## THE TASK
All of the records must be given again exactly.

## GIVEN DATA
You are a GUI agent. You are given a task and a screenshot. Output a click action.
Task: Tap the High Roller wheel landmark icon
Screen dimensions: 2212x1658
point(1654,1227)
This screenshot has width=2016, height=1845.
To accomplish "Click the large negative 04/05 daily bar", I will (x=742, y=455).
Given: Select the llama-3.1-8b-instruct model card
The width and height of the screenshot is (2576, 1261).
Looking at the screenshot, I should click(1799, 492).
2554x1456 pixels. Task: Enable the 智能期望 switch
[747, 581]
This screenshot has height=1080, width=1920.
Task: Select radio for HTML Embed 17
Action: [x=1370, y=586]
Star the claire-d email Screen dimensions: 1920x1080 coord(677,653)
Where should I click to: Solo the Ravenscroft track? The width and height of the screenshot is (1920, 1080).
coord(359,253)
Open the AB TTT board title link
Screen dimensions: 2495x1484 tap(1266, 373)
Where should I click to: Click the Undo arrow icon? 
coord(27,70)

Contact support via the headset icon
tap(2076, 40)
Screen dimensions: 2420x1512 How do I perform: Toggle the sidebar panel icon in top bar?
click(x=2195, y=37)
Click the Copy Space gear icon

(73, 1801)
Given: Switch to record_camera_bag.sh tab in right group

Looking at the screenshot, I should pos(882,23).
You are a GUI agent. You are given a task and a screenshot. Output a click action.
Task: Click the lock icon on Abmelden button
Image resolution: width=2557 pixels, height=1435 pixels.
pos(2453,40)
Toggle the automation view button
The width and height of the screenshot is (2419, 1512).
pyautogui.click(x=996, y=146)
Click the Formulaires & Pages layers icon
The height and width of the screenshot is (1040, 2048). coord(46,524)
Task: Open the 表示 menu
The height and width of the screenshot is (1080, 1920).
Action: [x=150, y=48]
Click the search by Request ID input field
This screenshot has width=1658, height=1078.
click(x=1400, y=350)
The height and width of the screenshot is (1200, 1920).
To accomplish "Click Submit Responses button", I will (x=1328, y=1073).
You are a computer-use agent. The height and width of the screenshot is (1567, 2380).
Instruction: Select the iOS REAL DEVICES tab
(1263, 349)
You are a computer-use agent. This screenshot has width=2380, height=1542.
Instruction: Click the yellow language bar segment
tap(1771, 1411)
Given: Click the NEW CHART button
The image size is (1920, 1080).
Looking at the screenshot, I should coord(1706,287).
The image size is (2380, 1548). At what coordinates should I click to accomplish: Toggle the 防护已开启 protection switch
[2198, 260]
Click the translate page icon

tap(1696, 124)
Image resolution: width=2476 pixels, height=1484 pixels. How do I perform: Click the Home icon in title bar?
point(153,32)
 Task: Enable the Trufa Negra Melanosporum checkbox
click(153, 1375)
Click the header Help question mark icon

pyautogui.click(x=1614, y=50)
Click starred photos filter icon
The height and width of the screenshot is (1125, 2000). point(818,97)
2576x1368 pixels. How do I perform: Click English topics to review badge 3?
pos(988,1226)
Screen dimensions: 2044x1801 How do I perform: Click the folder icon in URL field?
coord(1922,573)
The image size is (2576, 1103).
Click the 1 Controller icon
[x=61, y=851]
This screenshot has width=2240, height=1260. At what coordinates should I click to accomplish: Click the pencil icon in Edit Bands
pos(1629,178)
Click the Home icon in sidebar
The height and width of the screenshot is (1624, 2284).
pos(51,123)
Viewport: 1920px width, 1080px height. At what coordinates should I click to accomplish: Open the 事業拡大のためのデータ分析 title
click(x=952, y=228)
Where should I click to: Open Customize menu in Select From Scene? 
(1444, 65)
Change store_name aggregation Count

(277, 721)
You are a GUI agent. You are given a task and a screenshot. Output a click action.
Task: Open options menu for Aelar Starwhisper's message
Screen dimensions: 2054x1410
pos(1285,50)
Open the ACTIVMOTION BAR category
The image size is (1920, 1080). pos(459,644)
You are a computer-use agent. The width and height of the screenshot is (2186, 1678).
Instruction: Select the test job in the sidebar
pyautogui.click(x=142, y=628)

## OUTPUT OF THE TASK
You are a GUI agent. You are given a task and a screenshot. Output a click action.
Task: Tap the High Roller wheel landmark icon
Screen dimensions: 2212x1658
point(1654,1227)
This screenshot has width=2016, height=1845.
To accomplish "Click the large negative 04/05 daily bar", I will (x=742, y=455).
Given: Select the llama-3.1-8b-instruct model card
The width and height of the screenshot is (2576, 1261).
Looking at the screenshot, I should click(1799, 492).
2554x1456 pixels. Task: Enable the 智能期望 switch
[747, 581]
This screenshot has height=1080, width=1920.
Task: Select radio for HTML Embed 17
Action: [x=1370, y=586]
Star the claire-d email Screen dimensions: 1920x1080 coord(677,653)
Where should I click to: Solo the Ravenscroft track? The width and height of the screenshot is (1920, 1080).
coord(359,253)
Open the AB TTT board title link
Screen dimensions: 2495x1484 tap(1266, 373)
Where should I click to: Click the Undo arrow icon? 
coord(27,70)

Contact support via the headset icon
tap(2076, 40)
Screen dimensions: 2420x1512 How do I perform: Toggle the sidebar panel icon in top bar?
click(x=2195, y=37)
Click the Copy Space gear icon

(73, 1801)
Given: Switch to record_camera_bag.sh tab in right group

Looking at the screenshot, I should pos(882,23).
You are a GUI agent. You are given a task and a screenshot. Output a click action.
Task: Click the lock icon on Abmelden button
Image resolution: width=2557 pixels, height=1435 pixels.
pos(2453,40)
Toggle the automation view button
The width and height of the screenshot is (2419, 1512).
pyautogui.click(x=996, y=146)
Click the Formulaires & Pages layers icon
The height and width of the screenshot is (1040, 2048). coord(46,524)
Task: Open the 表示 menu
The height and width of the screenshot is (1080, 1920).
Action: [x=150, y=48]
Click the search by Request ID input field
This screenshot has width=1658, height=1078.
click(x=1400, y=350)
The height and width of the screenshot is (1200, 1920).
To accomplish "Click Submit Responses button", I will (x=1328, y=1073).
You are a computer-use agent. The height and width of the screenshot is (1567, 2380).
Instruction: Select the iOS REAL DEVICES tab
(1263, 349)
You are a computer-use agent. This screenshot has width=2380, height=1542.
Instruction: Click the yellow language bar segment
tap(1771, 1411)
Given: Click the NEW CHART button
The image size is (1920, 1080).
Looking at the screenshot, I should coord(1706,287).
The image size is (2380, 1548). At what coordinates should I click to accomplish: Toggle the 防护已开启 protection switch
[2198, 260]
Click the translate page icon

tap(1696, 124)
Image resolution: width=2476 pixels, height=1484 pixels. How do I perform: Click the Home icon in title bar?
point(153,32)
 Task: Enable the Trufa Negra Melanosporum checkbox
click(153, 1375)
Click the header Help question mark icon

pyautogui.click(x=1614, y=50)
Click starred photos filter icon
The height and width of the screenshot is (1125, 2000). point(818,97)
2576x1368 pixels. How do I perform: Click English topics to review badge 3?
pos(988,1226)
Screen dimensions: 2044x1801 How do I perform: Click the folder icon in URL field?
coord(1922,573)
The image size is (2576, 1103).
Click the 1 Controller icon
[x=61, y=851]
This screenshot has width=2240, height=1260. At what coordinates should I click to accomplish: Click the pencil icon in Edit Bands
pos(1629,178)
Click the Home icon in sidebar
The height and width of the screenshot is (1624, 2284).
pos(51,123)
Viewport: 1920px width, 1080px height. At what coordinates should I click to accomplish: Open the 事業拡大のためのデータ分析 title
click(x=952, y=228)
Where should I click to: Open Customize menu in Select From Scene? 
(1444, 65)
Change store_name aggregation Count

(277, 721)
You are a GUI agent. You are given a task and a screenshot. Output a click action.
Task: Open options menu for Aelar Starwhisper's message
Screen dimensions: 2054x1410
pos(1285,50)
Open the ACTIVMOTION BAR category
The image size is (1920, 1080). pos(459,644)
You are a computer-use agent. The width and height of the screenshot is (2186, 1678).
Instruction: Select the test job in the sidebar
pyautogui.click(x=142, y=628)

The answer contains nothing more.